Transcribe verbatim the span of lines that opens with the line containing "Instruction: Click the green" and closes with the last line of the data below.

**SOURCE INFORMATION:**
########
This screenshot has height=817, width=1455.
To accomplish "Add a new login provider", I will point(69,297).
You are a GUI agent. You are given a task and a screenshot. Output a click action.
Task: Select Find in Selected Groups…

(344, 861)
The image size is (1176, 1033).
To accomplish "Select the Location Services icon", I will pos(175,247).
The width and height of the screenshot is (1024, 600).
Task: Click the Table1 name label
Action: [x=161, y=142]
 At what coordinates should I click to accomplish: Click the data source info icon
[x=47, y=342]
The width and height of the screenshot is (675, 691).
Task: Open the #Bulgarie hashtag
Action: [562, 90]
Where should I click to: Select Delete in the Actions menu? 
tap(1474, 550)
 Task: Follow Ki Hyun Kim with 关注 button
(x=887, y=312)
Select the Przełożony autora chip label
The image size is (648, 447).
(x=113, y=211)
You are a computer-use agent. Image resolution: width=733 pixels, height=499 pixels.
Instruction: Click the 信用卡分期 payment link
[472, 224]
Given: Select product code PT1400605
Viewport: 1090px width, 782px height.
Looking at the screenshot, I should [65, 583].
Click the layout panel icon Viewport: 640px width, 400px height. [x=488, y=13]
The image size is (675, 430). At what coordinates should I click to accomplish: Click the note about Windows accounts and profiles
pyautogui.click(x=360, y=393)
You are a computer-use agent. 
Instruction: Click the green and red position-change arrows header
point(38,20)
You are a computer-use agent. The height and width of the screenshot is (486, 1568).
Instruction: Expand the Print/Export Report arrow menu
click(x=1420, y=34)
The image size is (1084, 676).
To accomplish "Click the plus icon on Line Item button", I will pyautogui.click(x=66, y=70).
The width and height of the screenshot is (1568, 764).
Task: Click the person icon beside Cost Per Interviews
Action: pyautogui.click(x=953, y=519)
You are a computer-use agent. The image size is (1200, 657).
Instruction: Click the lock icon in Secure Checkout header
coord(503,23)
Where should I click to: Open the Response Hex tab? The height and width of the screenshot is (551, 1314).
########
**FINISHED TASK:**
Instruction: Click the green and red position-change arrows header
point(38,20)
You are a computer-use agent. The height and width of the screenshot is (486, 1568).
Instruction: Expand the Print/Export Report arrow menu
click(x=1420, y=34)
The image size is (1084, 676).
To accomplish "Click the plus icon on Line Item button", I will pyautogui.click(x=66, y=70).
The width and height of the screenshot is (1568, 764).
Task: Click the person icon beside Cost Per Interviews
Action: pyautogui.click(x=953, y=519)
You are a computer-use agent. The image size is (1200, 657).
Instruction: Click the lock icon in Secure Checkout header
coord(503,23)
Where should I click to: Open the Response Hex tab? The height and width of the screenshot is (551, 1314).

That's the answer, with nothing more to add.